Because of the implication that Karlach didn't know any of the more devious shit Gortash was doing while she was employed by him, I HC that he sold her at a point where he couldn't be as covert in his private dealings. Like it was a point where she clearly was going to be a liability and she's good. Too good. Like to her core.
And there isn't a whole lot different between himself and the tiefling rascal he took in so she could support the parents she loves so much. I think that at a certain point he'd just be kinda aggravated because, to him, her view of the world is so idealistic. I like the idea of him having a little bit of petty jealousy, but I can't see that being the motivator for the sale. I think he really believed she was strong enough to handle it - because he was strong enough to withstand the hells - and wanted her to be humbled, in a way. he needed her to have a taste of the real world, so to speak, because his understanding is that it's a cutthroat world and all people are pawns, regardless of age or relation.
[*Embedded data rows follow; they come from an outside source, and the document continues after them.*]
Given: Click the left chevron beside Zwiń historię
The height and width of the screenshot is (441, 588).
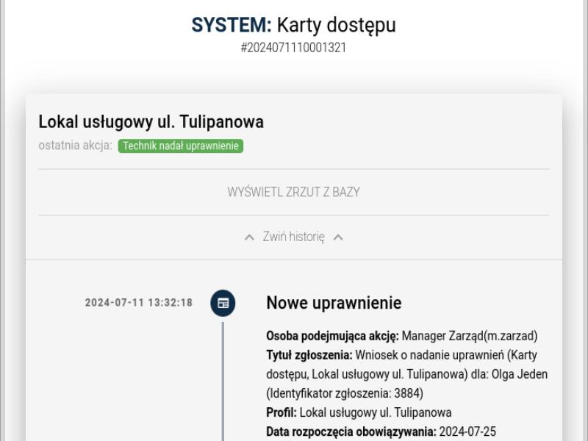Looking at the screenshot, I should point(249,237).
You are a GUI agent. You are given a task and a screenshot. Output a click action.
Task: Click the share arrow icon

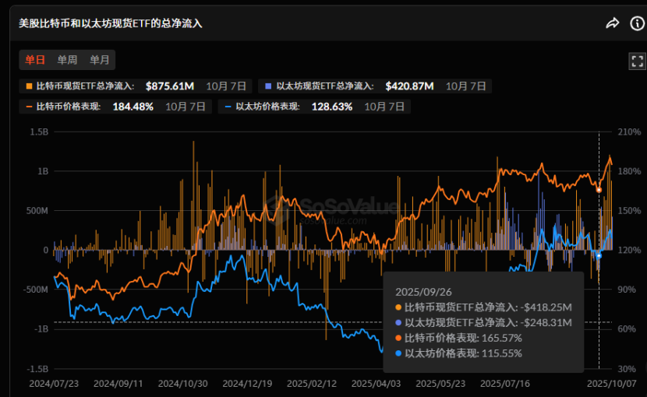[612, 23]
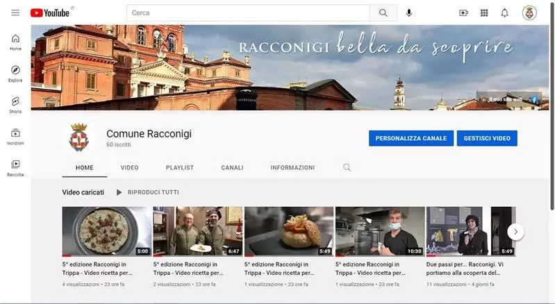This screenshot has width=555, height=304.
Task: Click RIPRODUCI TUTTI play all
Action: coord(147,192)
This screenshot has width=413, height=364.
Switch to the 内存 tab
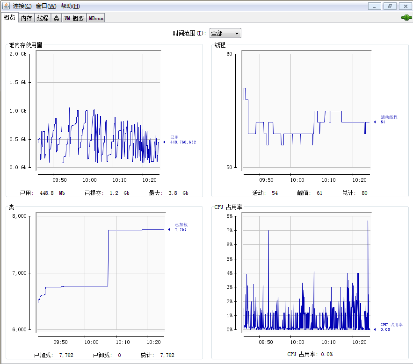[27, 18]
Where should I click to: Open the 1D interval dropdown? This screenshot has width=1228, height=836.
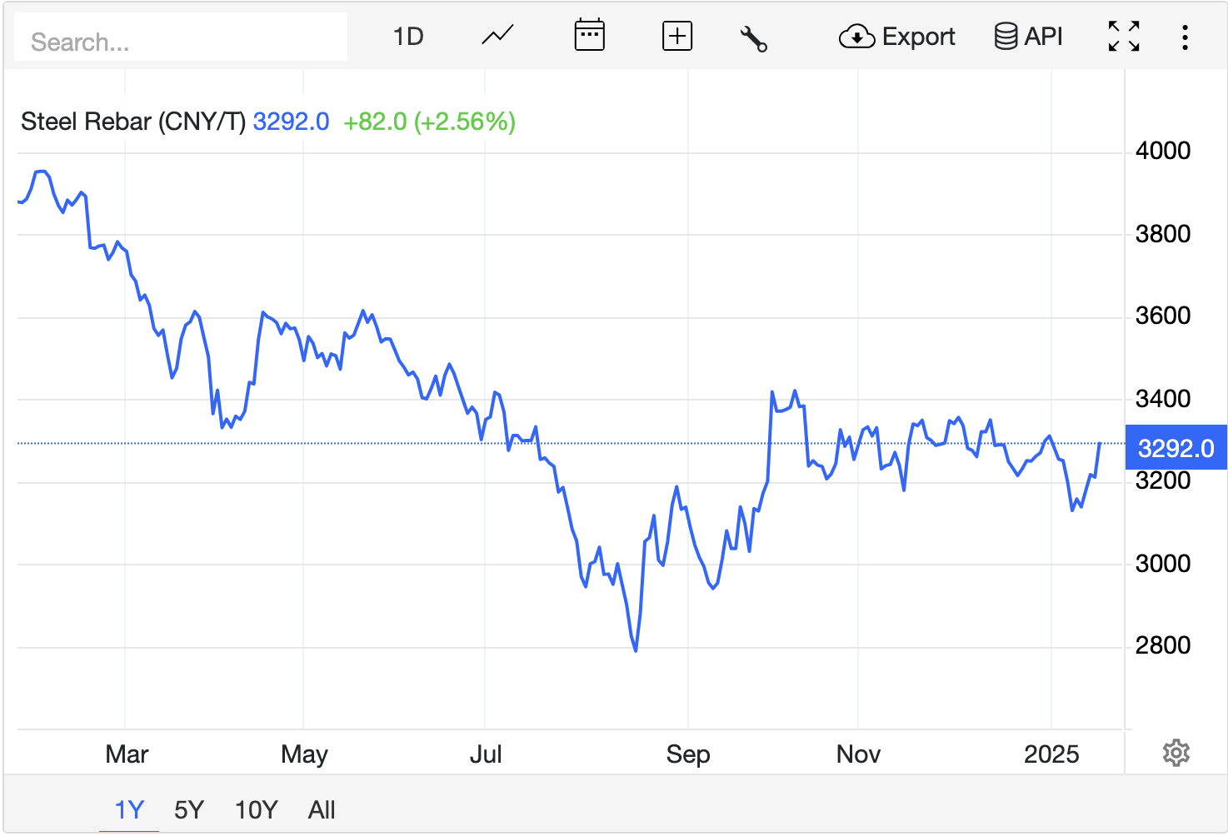click(408, 37)
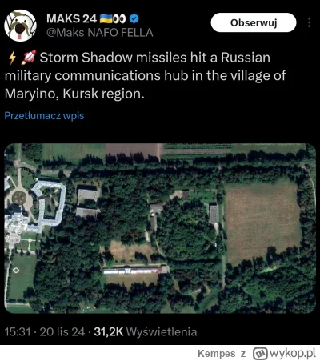Open the 31,2K Wyświetlenia view count
320x361 pixels.
pos(146,332)
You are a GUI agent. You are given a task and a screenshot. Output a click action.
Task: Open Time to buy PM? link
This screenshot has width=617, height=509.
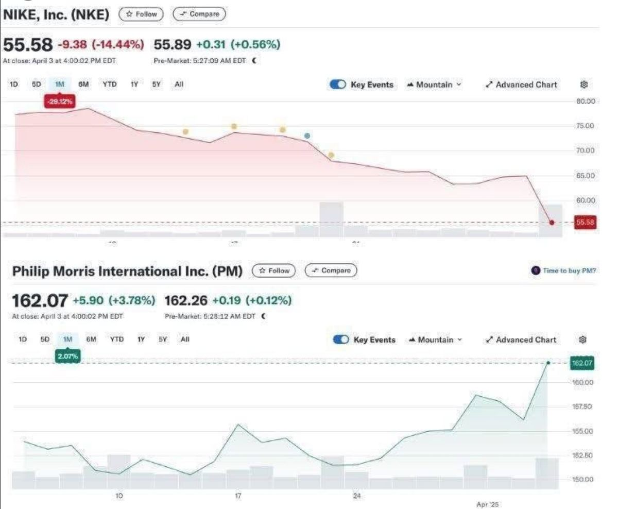click(x=568, y=271)
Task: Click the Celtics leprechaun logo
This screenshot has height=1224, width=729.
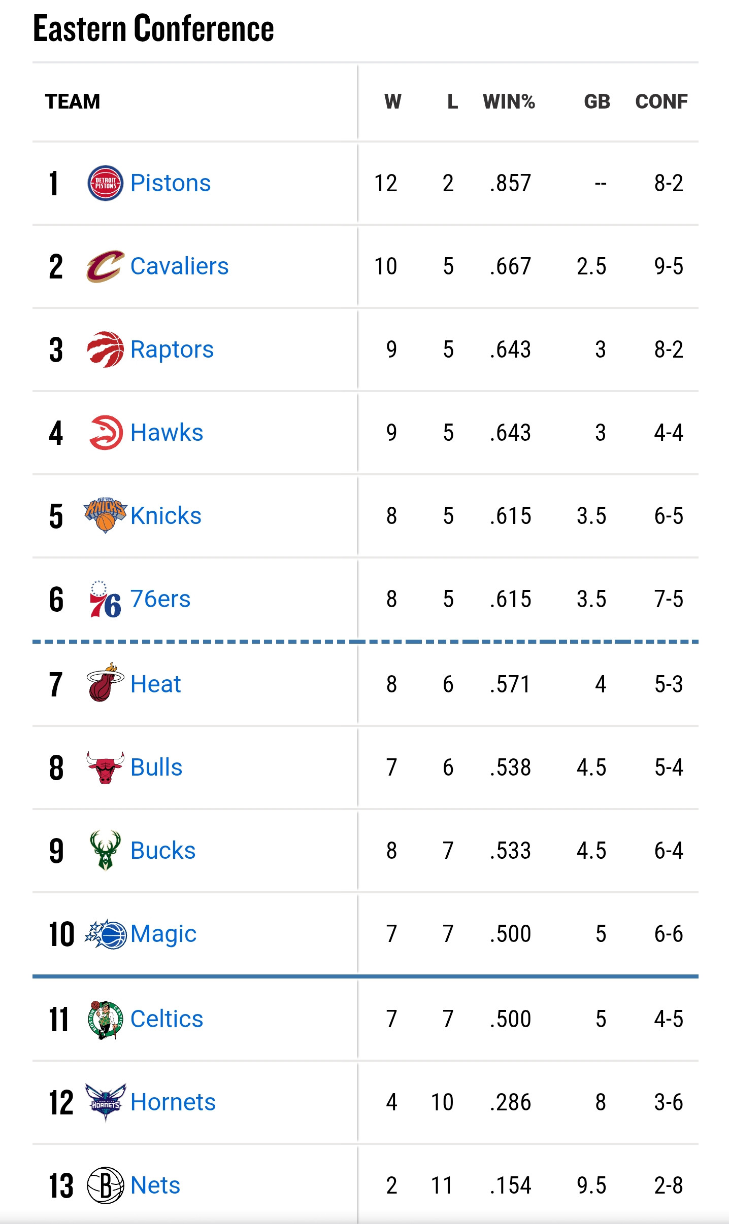Action: [105, 1020]
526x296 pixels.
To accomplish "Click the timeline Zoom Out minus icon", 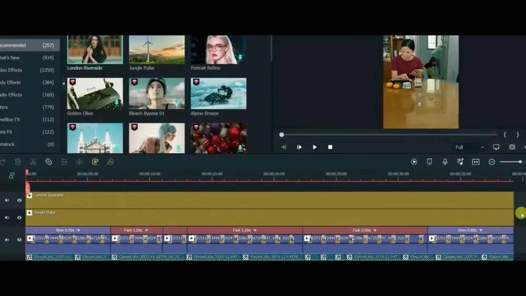I will [491, 162].
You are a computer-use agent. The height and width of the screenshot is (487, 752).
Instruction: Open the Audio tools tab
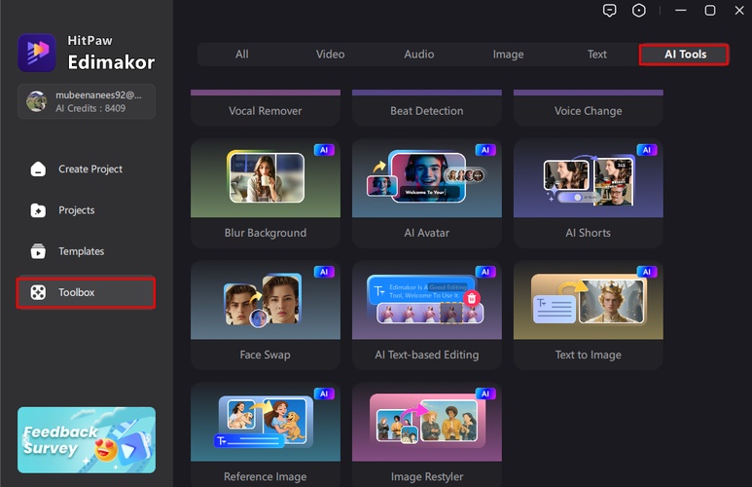pos(419,55)
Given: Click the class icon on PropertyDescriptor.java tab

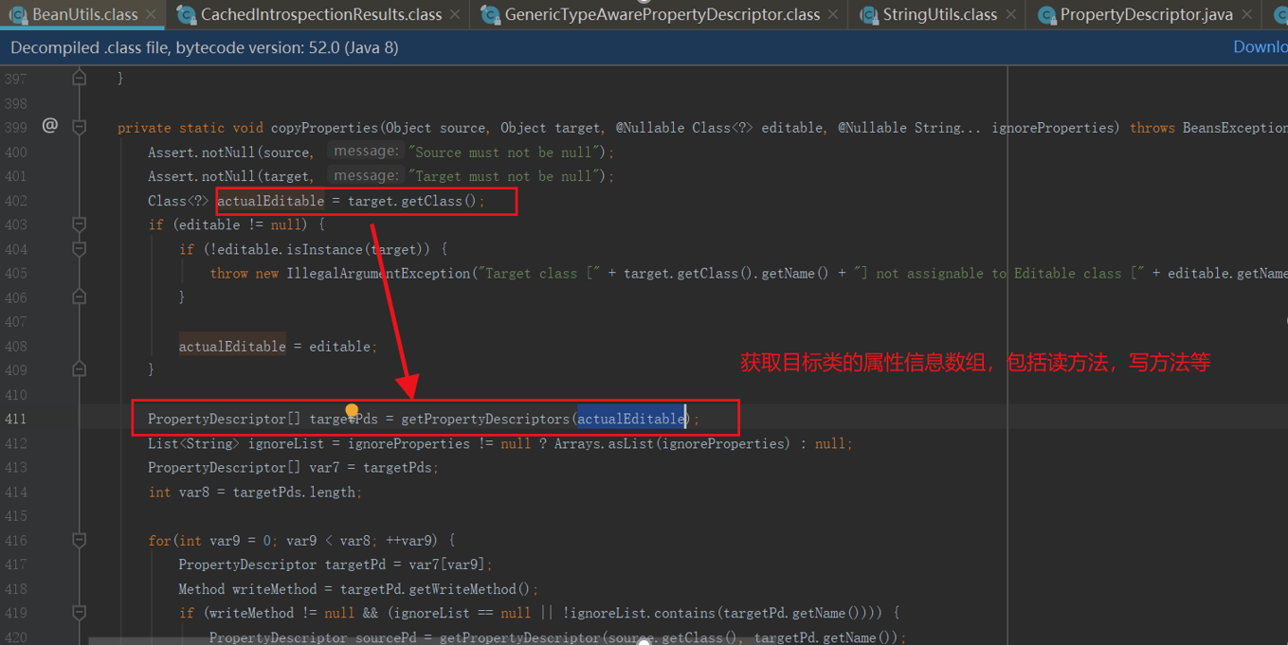Looking at the screenshot, I should click(1046, 14).
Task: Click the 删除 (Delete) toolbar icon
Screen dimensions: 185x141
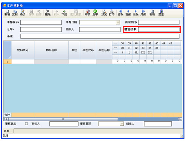Action: pyautogui.click(x=48, y=13)
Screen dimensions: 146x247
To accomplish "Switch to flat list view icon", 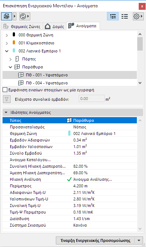I will pyautogui.click(x=125, y=16).
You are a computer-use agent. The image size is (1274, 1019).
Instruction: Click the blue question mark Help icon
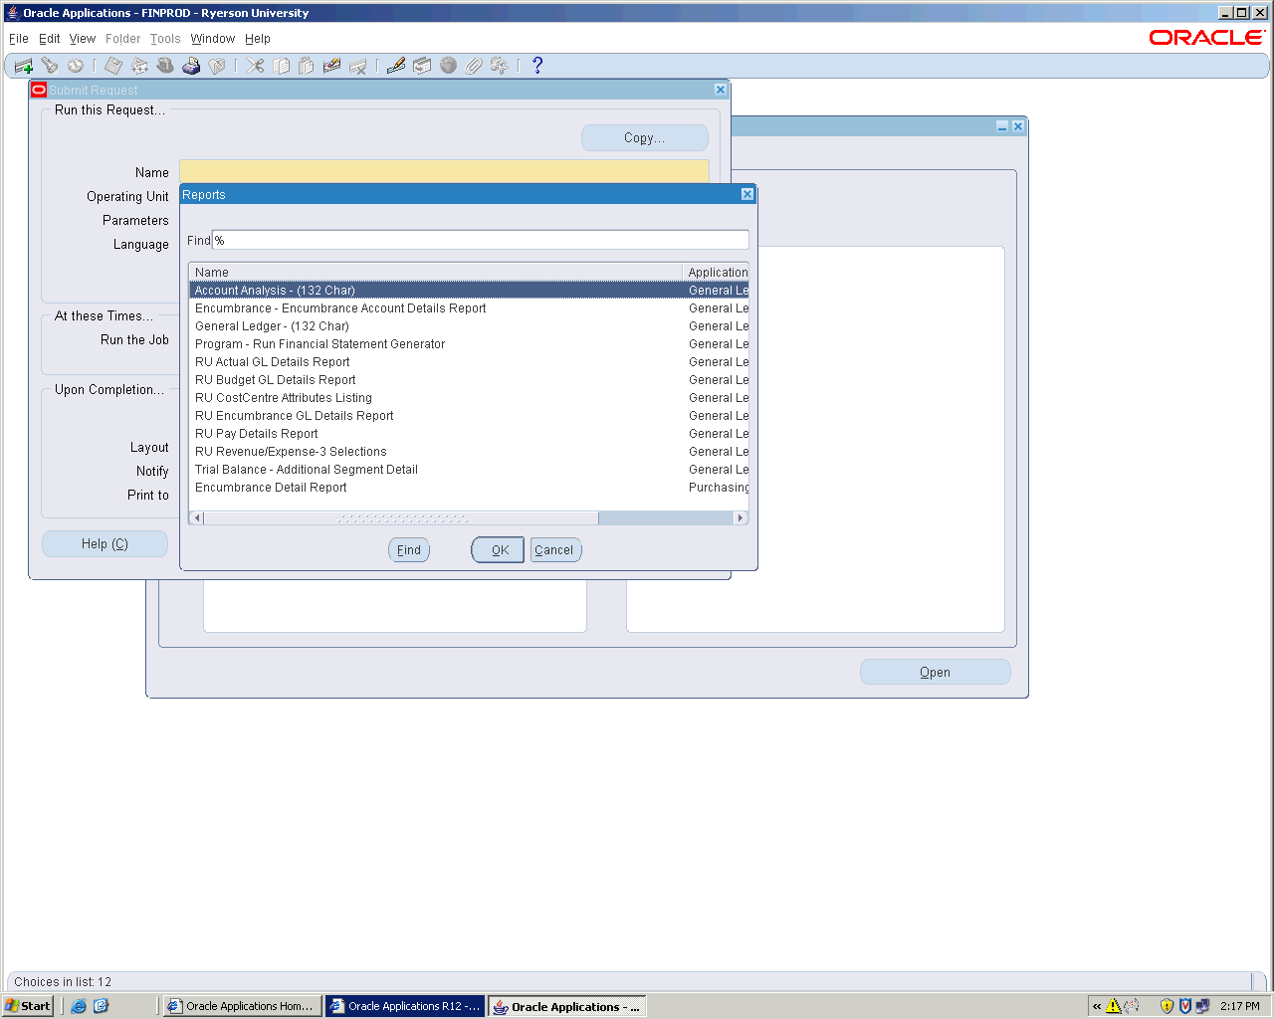[x=537, y=66]
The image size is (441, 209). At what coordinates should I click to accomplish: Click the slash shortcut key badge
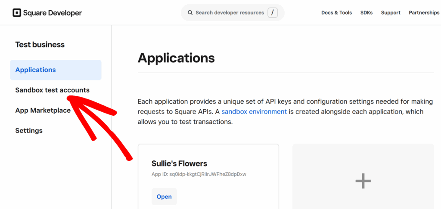coord(272,13)
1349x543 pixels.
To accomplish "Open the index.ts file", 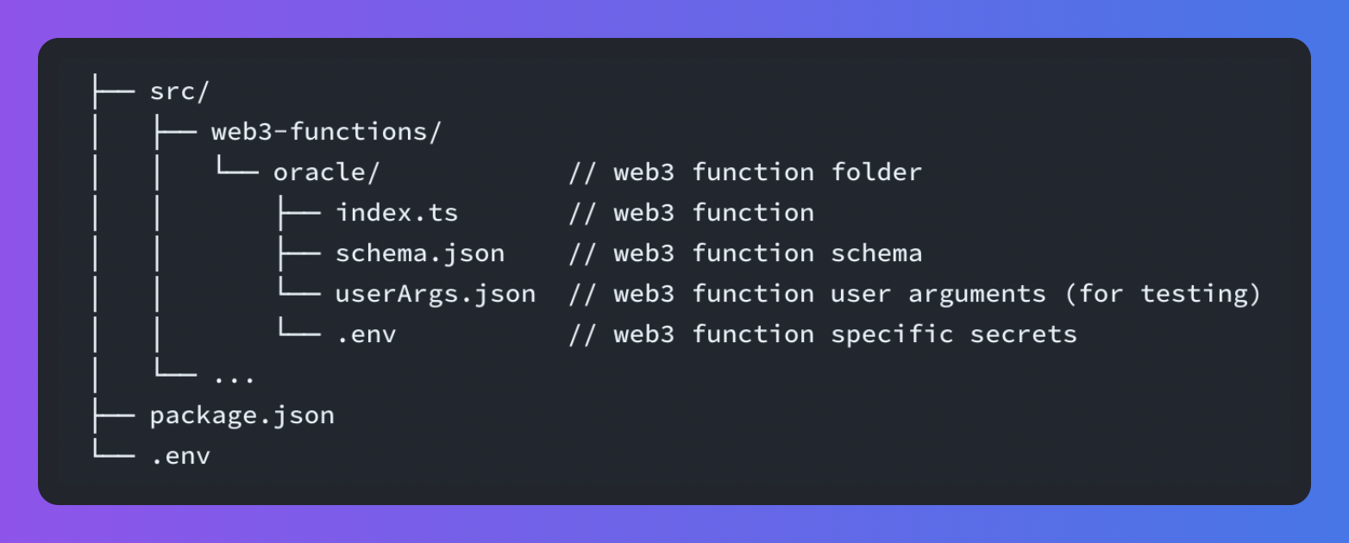I will (397, 212).
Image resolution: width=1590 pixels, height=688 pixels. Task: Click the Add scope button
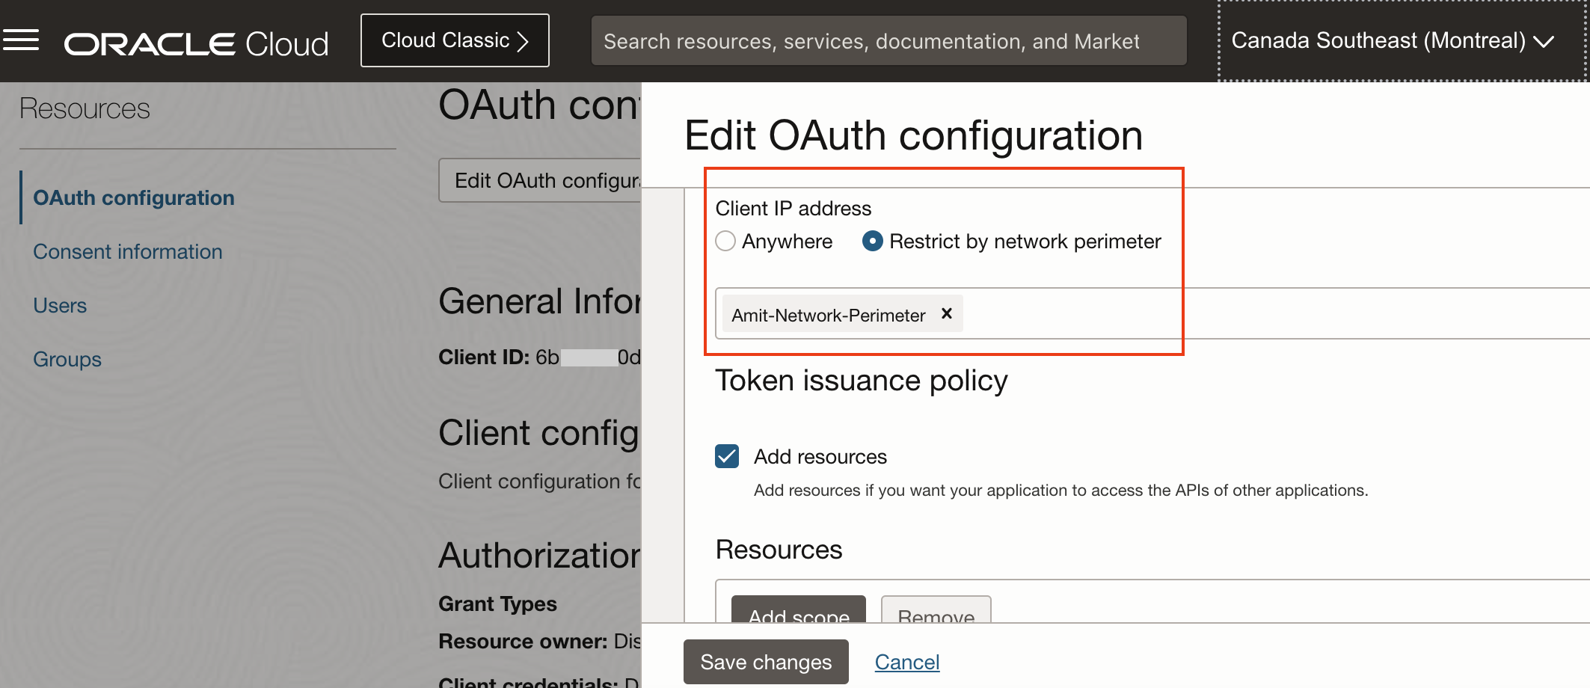(798, 610)
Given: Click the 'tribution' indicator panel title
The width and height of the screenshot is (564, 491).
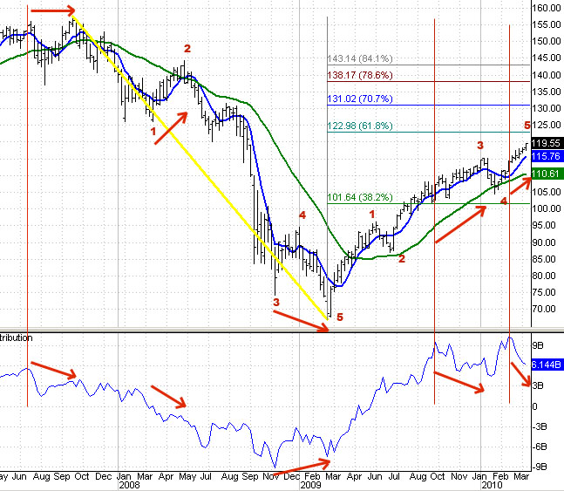Looking at the screenshot, I should [x=17, y=337].
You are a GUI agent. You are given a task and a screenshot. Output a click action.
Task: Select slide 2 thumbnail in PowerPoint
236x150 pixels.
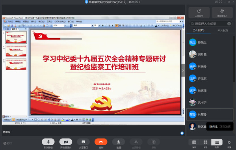[16, 51]
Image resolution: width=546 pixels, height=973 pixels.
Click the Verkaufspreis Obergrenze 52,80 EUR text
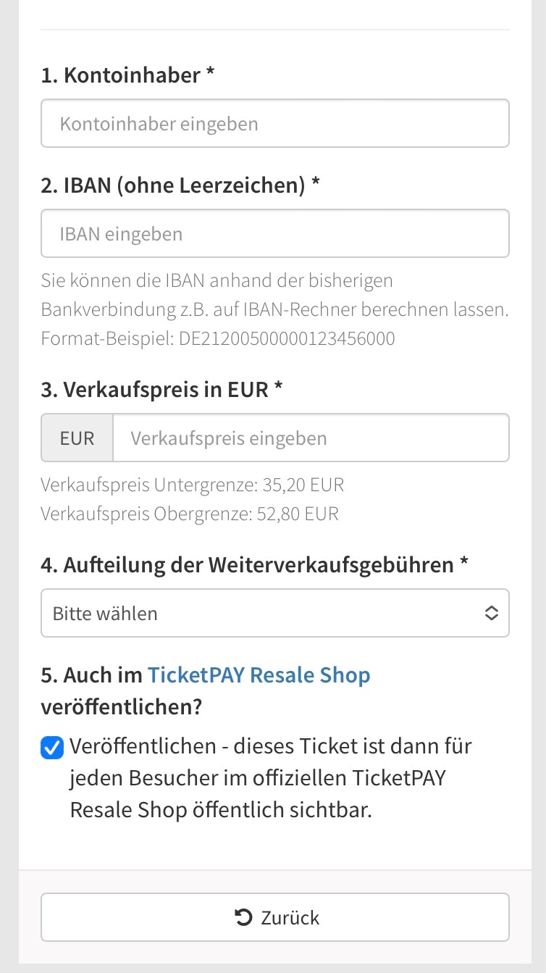pos(190,514)
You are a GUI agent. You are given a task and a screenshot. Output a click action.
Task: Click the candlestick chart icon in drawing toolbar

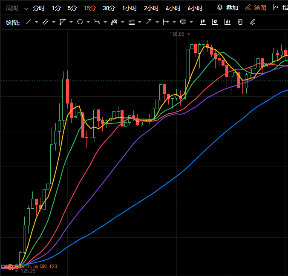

that's not a way karlach can live tho
and then she comes back, broken, sure. she has her whole thing where she can consume the soul coins, which ultimately has her viewing lost souls as tokens/pawns in the way gortash sees all people, but she clearly struggles with it and it wasn't a choice she made, but something zariel pushed on her so she could survive.
regardless, karlach's optimism is unwavering and she's still so vivacious. She's angry, understandably so, she has scars, she's done shit she isn't proud of, but she, herself, was never corrupted. when she escapes, she immediately goes full hero mode, she just has the burden of the soul coins to bear bc NO ONE can come out of that situation completely unscathed. and remember the types of friends she made in the hells!!! her one only helps her if it comes with a double-edged sword. despite that, she doesn't prevent it from allowing her to bond with the companions.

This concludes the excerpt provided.